• _EXERCISE REQUIREMENTS_
Reproduce the lines of the material as a numbered list, skipping any blank lines. Start with the line containing "has height=643, width=945." and continue through the end of the material.

• _EXTRACTED ENTRIES_

===============

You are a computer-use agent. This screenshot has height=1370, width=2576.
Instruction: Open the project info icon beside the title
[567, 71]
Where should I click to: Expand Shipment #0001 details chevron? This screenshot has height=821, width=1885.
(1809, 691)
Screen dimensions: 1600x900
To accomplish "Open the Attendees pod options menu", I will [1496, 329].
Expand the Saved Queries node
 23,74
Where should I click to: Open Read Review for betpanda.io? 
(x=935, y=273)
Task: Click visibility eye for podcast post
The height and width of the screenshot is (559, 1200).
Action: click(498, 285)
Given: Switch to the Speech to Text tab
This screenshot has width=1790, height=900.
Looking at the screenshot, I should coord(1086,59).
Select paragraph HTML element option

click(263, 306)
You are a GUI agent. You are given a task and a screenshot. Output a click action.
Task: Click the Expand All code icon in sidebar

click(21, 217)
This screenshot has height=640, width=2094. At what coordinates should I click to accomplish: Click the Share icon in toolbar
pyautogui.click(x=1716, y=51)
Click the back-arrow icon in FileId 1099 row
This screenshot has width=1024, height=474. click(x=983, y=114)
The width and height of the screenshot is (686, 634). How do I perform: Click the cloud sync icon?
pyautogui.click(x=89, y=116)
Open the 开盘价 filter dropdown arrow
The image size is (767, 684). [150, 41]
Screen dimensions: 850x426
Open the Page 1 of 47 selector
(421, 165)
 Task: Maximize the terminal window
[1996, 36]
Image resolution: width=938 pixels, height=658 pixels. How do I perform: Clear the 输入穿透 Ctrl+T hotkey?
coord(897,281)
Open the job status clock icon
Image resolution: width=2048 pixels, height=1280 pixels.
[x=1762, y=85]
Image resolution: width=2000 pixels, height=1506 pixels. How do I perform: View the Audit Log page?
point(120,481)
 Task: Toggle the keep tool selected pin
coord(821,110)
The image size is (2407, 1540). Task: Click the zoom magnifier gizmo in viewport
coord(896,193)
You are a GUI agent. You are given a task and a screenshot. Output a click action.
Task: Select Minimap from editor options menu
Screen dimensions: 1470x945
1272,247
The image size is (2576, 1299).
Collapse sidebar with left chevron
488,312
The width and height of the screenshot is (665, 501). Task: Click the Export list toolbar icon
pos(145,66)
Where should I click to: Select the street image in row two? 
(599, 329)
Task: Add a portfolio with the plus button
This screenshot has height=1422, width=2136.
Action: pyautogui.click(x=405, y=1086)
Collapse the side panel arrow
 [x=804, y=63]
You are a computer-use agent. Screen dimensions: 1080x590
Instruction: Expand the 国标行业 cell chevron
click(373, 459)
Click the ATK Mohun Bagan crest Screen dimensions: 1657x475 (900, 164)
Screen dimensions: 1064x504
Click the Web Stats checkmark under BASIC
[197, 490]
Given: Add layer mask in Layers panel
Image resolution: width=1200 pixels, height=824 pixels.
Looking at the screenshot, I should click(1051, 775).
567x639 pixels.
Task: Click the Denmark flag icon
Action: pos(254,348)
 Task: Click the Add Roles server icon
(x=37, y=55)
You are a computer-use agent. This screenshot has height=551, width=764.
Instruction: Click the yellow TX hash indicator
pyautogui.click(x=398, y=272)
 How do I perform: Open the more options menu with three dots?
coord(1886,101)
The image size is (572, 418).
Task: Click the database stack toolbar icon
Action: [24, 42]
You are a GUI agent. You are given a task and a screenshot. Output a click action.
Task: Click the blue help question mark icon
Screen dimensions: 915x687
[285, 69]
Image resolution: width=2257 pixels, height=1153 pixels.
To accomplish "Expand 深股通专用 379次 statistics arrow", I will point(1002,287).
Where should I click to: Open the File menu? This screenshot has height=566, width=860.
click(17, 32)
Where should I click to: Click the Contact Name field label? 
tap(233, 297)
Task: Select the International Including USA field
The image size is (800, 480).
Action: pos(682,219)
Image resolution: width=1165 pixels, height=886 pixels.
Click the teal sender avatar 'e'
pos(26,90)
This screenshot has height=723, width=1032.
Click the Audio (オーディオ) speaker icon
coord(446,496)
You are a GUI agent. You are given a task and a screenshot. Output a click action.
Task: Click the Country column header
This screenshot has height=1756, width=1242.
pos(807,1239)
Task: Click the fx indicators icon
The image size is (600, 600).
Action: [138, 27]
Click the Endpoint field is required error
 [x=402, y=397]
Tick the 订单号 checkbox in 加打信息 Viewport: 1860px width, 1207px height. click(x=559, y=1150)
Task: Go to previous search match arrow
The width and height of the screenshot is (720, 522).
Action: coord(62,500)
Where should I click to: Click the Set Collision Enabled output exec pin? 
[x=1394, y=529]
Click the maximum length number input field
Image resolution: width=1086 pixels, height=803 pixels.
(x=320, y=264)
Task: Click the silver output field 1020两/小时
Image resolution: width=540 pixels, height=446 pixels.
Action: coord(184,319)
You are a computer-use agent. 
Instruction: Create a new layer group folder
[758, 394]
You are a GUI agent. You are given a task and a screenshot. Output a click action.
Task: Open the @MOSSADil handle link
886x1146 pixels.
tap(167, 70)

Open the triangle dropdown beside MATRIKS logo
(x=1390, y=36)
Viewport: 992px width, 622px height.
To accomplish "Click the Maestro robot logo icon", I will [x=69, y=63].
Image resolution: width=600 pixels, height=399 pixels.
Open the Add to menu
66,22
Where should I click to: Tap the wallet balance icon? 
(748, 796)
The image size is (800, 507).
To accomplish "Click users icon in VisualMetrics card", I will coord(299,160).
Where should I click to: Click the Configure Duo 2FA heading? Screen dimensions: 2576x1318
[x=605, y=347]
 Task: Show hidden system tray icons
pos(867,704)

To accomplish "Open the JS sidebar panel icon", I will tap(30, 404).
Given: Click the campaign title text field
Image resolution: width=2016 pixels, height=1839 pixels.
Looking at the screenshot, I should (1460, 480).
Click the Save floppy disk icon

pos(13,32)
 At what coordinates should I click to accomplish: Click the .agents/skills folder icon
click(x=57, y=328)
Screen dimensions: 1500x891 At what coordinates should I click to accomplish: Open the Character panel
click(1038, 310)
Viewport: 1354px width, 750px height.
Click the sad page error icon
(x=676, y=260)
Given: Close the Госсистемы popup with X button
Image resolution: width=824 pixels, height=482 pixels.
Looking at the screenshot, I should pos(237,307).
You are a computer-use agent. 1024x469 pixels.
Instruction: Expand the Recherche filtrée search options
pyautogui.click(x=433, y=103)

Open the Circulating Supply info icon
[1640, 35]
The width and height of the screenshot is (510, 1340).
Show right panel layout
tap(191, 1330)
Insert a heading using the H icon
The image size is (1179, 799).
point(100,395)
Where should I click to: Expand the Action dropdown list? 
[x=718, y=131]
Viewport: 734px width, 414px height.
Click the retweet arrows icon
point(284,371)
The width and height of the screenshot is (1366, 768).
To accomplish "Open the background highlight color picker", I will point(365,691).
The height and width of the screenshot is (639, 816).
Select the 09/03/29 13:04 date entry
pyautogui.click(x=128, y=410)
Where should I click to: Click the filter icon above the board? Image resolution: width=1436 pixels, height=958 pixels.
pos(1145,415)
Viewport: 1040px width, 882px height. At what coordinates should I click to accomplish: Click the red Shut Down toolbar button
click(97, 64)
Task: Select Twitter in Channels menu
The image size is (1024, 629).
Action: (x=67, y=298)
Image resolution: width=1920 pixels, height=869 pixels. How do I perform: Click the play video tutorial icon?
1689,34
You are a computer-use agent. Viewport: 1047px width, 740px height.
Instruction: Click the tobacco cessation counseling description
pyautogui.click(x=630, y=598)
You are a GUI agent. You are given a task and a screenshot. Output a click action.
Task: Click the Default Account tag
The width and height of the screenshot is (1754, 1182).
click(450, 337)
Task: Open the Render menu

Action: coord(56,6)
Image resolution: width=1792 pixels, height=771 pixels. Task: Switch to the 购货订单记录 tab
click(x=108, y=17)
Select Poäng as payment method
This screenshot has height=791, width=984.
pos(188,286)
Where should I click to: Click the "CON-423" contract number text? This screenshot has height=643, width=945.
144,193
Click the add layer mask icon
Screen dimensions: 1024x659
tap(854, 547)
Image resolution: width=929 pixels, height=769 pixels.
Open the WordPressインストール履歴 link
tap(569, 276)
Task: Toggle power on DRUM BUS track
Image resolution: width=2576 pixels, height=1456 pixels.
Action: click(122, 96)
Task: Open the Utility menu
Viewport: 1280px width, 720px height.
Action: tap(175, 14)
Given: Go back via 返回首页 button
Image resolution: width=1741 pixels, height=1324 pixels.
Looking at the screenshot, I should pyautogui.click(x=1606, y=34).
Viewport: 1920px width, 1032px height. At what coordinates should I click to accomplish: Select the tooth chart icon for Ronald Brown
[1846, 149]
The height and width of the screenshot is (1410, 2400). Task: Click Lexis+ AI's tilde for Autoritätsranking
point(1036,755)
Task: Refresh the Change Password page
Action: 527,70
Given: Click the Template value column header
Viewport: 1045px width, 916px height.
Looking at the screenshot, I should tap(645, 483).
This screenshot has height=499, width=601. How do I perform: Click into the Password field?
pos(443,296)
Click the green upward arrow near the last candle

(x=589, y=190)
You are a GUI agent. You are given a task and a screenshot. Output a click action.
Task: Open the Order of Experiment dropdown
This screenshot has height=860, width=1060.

===============

• _FULL OUTPUT_
1. Where should I click to: Click the "CON-423" contract number text? This screenshot has height=643, width=945.
2. 144,193
3. Click the add layer mask icon
4. Screen dimensions: 1024x659
5. tap(854, 547)
6. Image resolution: width=929 pixels, height=769 pixels.
7. Open the WordPressインストール履歴 link
8. tap(569, 276)
9. Task: Toggle power on DRUM BUS track
10. Image resolution: width=2576 pixels, height=1456 pixels.
11. Action: click(122, 96)
12. Task: Open the Utility menu
13. Viewport: 1280px width, 720px height.
14. Action: tap(175, 14)
15. Given: Go back via 返回首页 button
16. Image resolution: width=1741 pixels, height=1324 pixels.
17. Looking at the screenshot, I should pyautogui.click(x=1606, y=34).
18. Viewport: 1920px width, 1032px height. At what coordinates should I click to accomplish: Select the tooth chart icon for Ronald Brown
19. [1846, 149]
20. The height and width of the screenshot is (1410, 2400). Task: Click Lexis+ AI's tilde for Autoritätsranking
21. point(1036,755)
22. Task: Refresh the Change Password page
23. Action: 527,70
24. Given: Click the Template value column header
25. Viewport: 1045px width, 916px height.
26. Looking at the screenshot, I should tap(645, 483).
27. This screenshot has height=499, width=601. How do I perform: Click into the Password field?
28. pos(443,296)
29. Click the green upward arrow near the last candle
30. (x=589, y=190)
31. You are a GUI agent. You are given a task and a screenshot. Output a click action.
32. Task: Open the Order of Experiment dropdown
33. This screenshot has height=860, width=1060.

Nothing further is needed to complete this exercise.